This issue is not black and white.

It is accepted, within limits, for humans do transformative work, but it's not been yet established which the limits for AIs are, primarily (IMO): 1. whether the work is transformative or not 2. whether the scale of transformation/distribution changes the nature of the work.

Embedding other people's work in a vector space, then sampling from the distribution at a different point in the vector space, is not a central member of the "transformative" category. The justifications for allowing transformative uses do not apply to it.

That does seem to be the plurality opinion yes. But you are responding to someone saying that what counts as transformative hasn't been decided by saying that you have decided. We don't know how human brains do it. What if we found that humans actually do it in the same way? Would that alter the dialog, or should we still give preference to humans? If we should, why should we?

> or should we still give preference to humans? If we should, why should we?

Because of the scaling abilities of a human brain, you cannot plug more brains into a building to pump out massive amounts of transformative work, it requires a lot for humans to be able to do it which creates a natural limit to the scale it's possible.

Scale and degree matter even if the process is 100% analogous to how humans do it, the natural limitation for computers to do it is only compute, which requires some physical server space, and electricity, both of which can be minimised with further technological advances. This completely changes the foundation of the concept for "transformative work" which before required a human being.

This is a good observation, and motivates adjusting the legal definition of "transformative" even if the previous definition did include what generative AI systems can now do.

> What if we found that humans actually do it in the same way?

We know that humans don't – or, at least, aren't limited to this approach. A quick perusal of an Organization for Transformative Works project (e.g. AO3, Fanlore) will reveal a lot of ideas which are novel.
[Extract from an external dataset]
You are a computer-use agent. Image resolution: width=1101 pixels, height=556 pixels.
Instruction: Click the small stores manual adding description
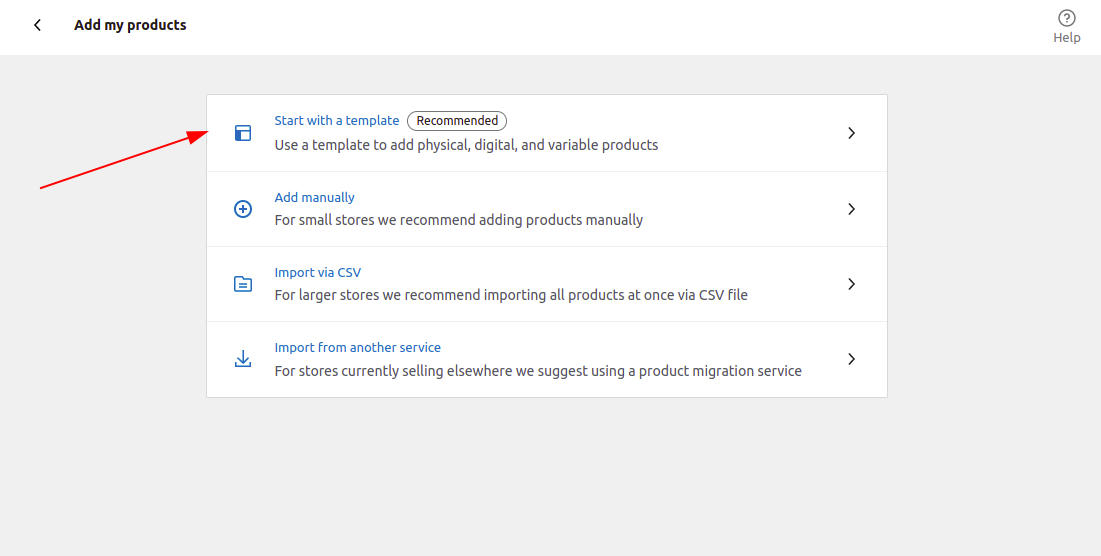pos(459,220)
See the current featured article on Fanlore (https://fanlore.org/wiki/Stormtrooper_Rebellion), or the (after heavy filtering) the Crack Treated Seriously tag on AO3 (https://archiveofourown.org/works?work_search[sort_column]=k...). You can't get stuff like this from a large language model.

People could be doing their own transformative works, and then posting them to tumblr or whatever with a “Ghibli style” tag or something.

Critiques like this dismissis AI as a bunch of multiplications, while in reality it is backed by extensive research, implementation, and data preparation. There's an enormous complexity behind, making it difficult to categorize as simply transformative or not.

The Pirate Bay is also backed by extensive research, implementation, and data preparation. I'm not dismissising [sic] anything as "a bunch of multiplications" – you'll note I talked about embedding in vector spaces, not matrix multiplication. (I do, in fact, know what I'm talking about: if you want to dismiss [sic] my criticism, please actually engage with it like the other commenters have.)

Any type of art is inspired by the art of others. Its the simplicity in which you now can generate "art" which is the issue. Stealing artists work while also making it harder than ever for them to make a living is a deeply ethical issue. AI "artists" and "art" disgust me. Its a skill you build over your whole life, taking the shortcut because you're unwilling to learn the craft is deeply insulting to real artists. Good thing traditional art is still somewhat safe from this. Thankfully, this is making it easier to leave highly addicting online platforms as I boycott AI content of any form.

> Its a skill you build over your whole life, taking the shortcut because

Doesn't this apply to the printing press?

For me the core issue is not that OpenAI can generate some copies if the art, the issue is that some artists can not earn an honest living and that people do not care about artists generally. I wonder how many of the people commenting here have bought themselves art from an artist.

I personally doubt that AI can do a movie similar to studio Ghibli (of which I seen a lot and I love and paid for) and I also wonder how much of the issue here is some corporate profit rather than some poor artists (do you know who owns studio Ghibli without looking?)

It's fine to boycott AI content, but you could also decide to boycott content produced by large corporations for profit.